▸ Document segment
Love grows. What are you missing out on tonight if you're not cultivating that love, if you're not cultivating that fear, if you're not pressing on to know Him more? You see, that's what this is talking about. There's a treasure there. There's something that's beyond your comprehension available if you'll press in to His fullness. You have not exhausted the love of God by any means. You haven't even begun to experience the contentment that there can be in your relationship with Him, the peace that there can be, the power that's available to you! But it's only there as we go on to know the fear of the Lord--"Then shalt thou understand the fear of the Lord and find the knowledge of God." You see, the problem with most of us today is we don't understand the fear of God. We don't know what it means to fear Him, to reverence Him, to depend upon Him. To find the knowledge of God means to come to the awareness of His purpose in your life, the whole duty of man--to stop living in the temporal, to stop being seduced to the secular, to truly believe that there are treasures that are being laid up, that there is a day of justice that's coming, that this life is a vapor (it's here today and gone tomorrow).

▸ Exercise set
• A. In the passage on the fear of the Lord, restate the paragraph beginning "Love grows." as a short bulleted list that keeps its main points.
• B. Carry the passage on the fear of the Lord forward from its final sentence.

▸ Dataset extract
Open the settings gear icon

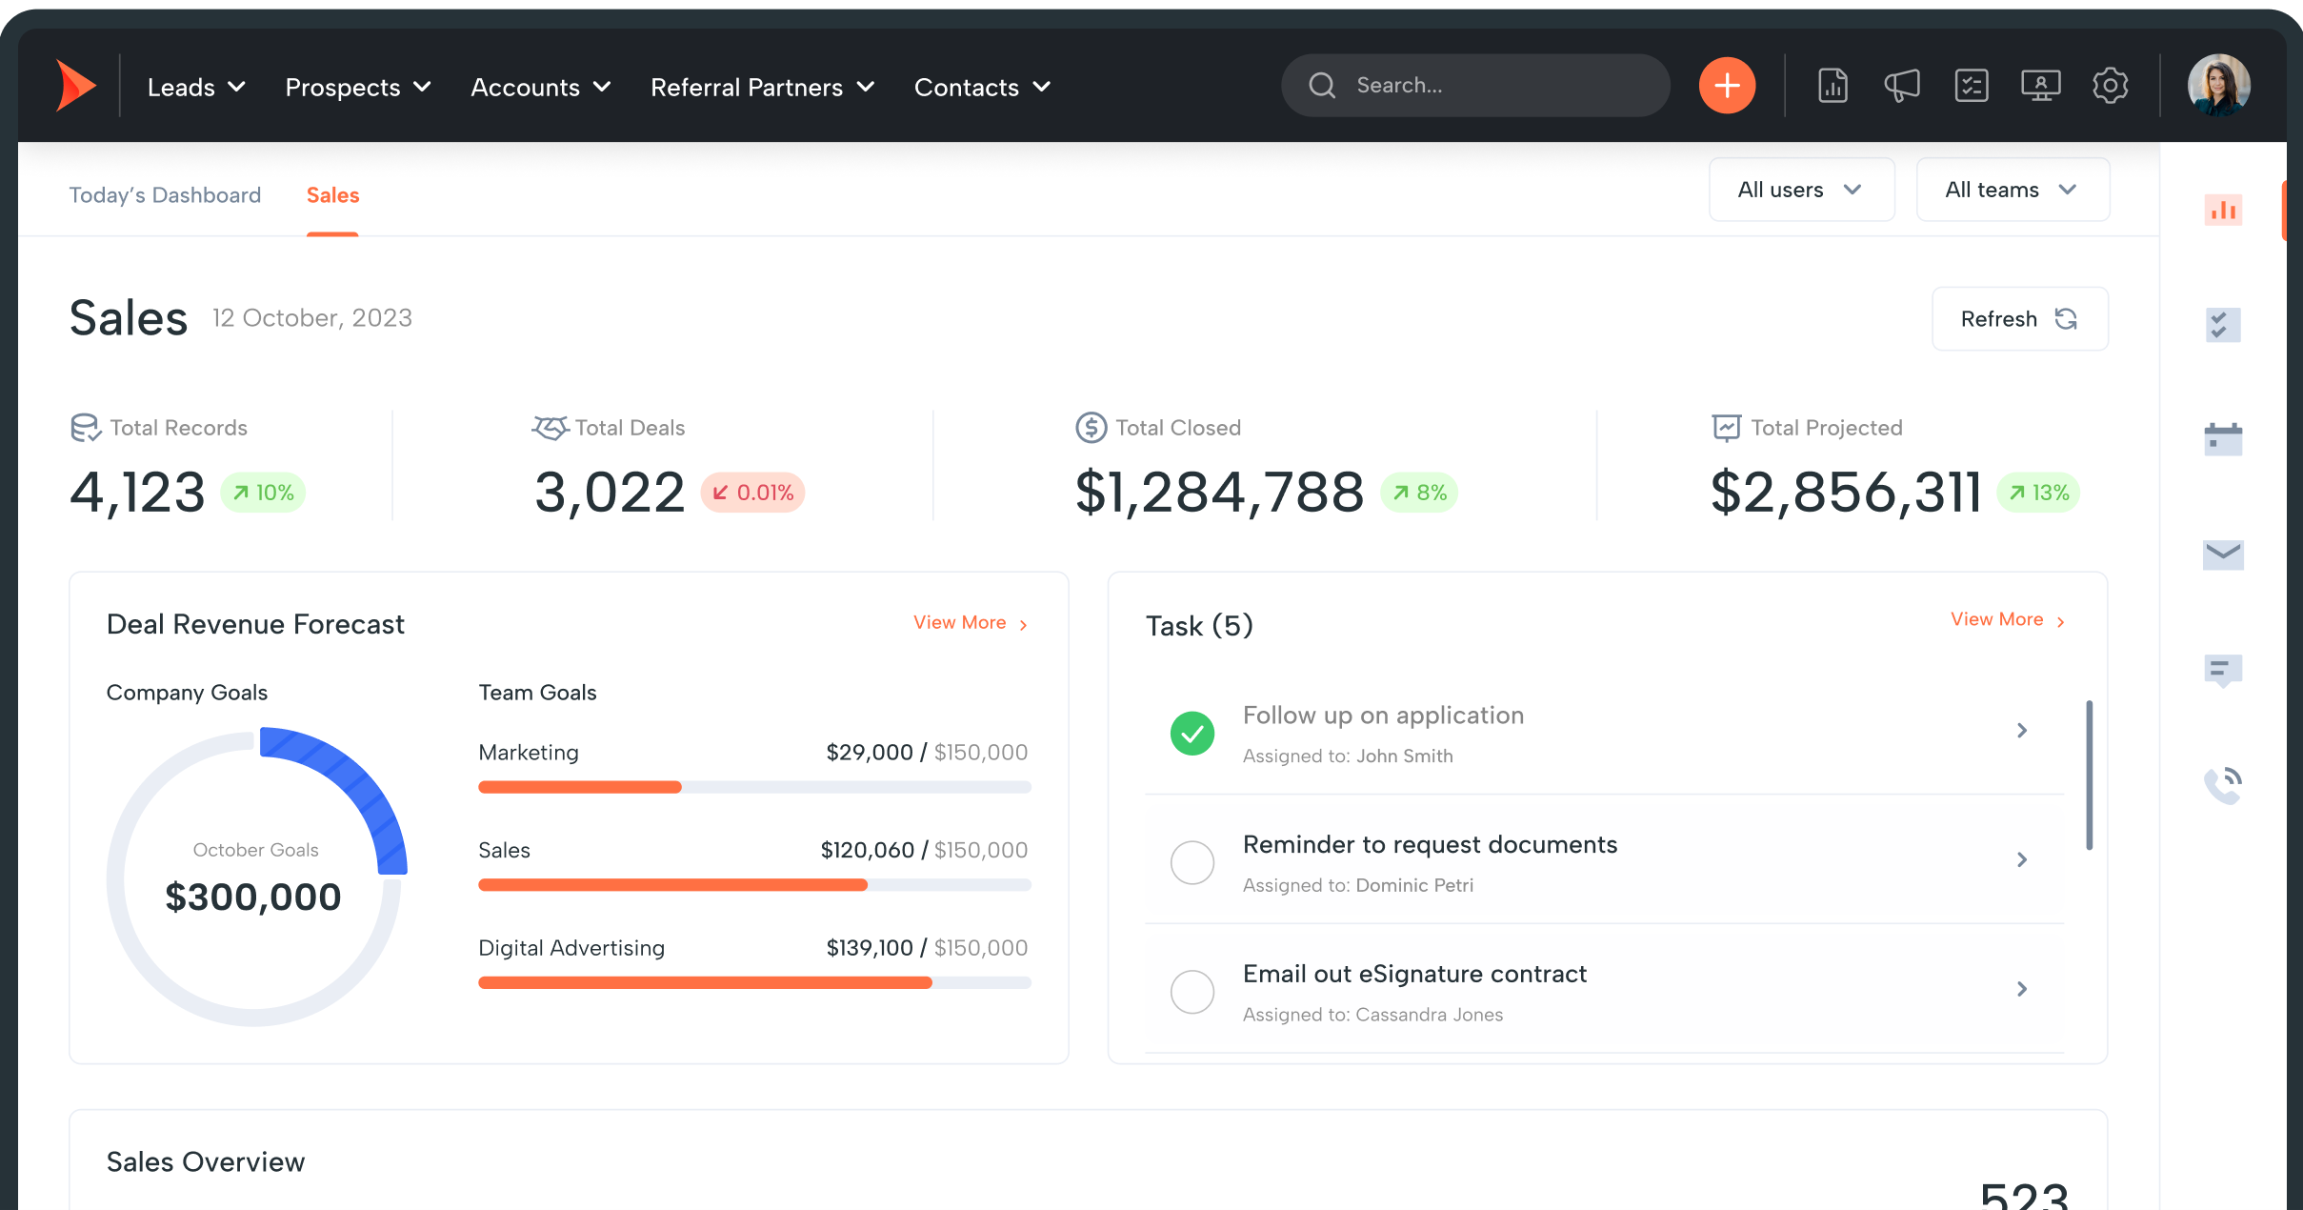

...

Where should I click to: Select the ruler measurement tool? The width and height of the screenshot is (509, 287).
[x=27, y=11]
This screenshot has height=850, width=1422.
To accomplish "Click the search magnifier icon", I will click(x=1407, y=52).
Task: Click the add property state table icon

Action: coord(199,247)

▸ Answers by task
• A.
- Love grows. Anyone who is not cultivating love and fear of God, and pressing on to know Him more, is missing out.
- A treasure beyond comprehension is available to those who press into His fullness.
- No one has exhausted God's love or even begun to experience the contentment, peace, and power available in a relationship with Him.
- These come only through knowing the fear of the Lord: "Then shalt thou understand the fear of the Lord and find the knowledge of God."
- Most people today do not understand what it means to fear God, to reverence Him, and to depend on Him.
- To find the knowledge of God is to become aware of His purpose in one's life, the whole duty of man. This means to stop living in the temporal and being seduced to the secular, and to truly believe that treasures are being laid up, that a day of justice is coming, and that this life is a vapor.

• B.
When you've been challenged in different things in life, it changes your life. Coming to realize our mortality changes your life, doesn't it, Bill? [Congregant who is battling serious health issue.] It changes your outlook, doesn't it? As some individuals in our fellowship have faced this, it changes your life. But you know what's amazing? How quickly you can change back and adapt when the immediate threat is gone. I know in the things we went through with Janet, how your life is so impacted and radically changed, and then slowly things can creep back. In that twelve-year period that God had spared her life, I could see some of these things. Then in this last circumstance we were again faced with this and the reality. How young (fifty-eight years old), how young--and gone. No guarantee of tomorrow, so what are we doing with today? Are we pouring our lives out and using ourselves up today in fear of God, for the glory of God? You see, you may not have the opportunity tomorrow. If you haven't, you will be blessed with the opportunity to face your mortality, and it will change your life, but it could be too late. Why not receive the wisdom of God, the counsel of God? Why not tremble at His Word and put into effect the testimony of the great cloud of witnesses that have gone on before us, who have established the priorities and the methodology of being conformed into the image of God? Or you can learn it the hard way, but the Scripture says it's available to the diligent, those that pursue it, that love His wisdom as hidden treasures. Those that will fear Him, the Scripture says, will find the knowledge of God, but you'll never come to the understanding of the fear of God until you seek for it as hidden treasures.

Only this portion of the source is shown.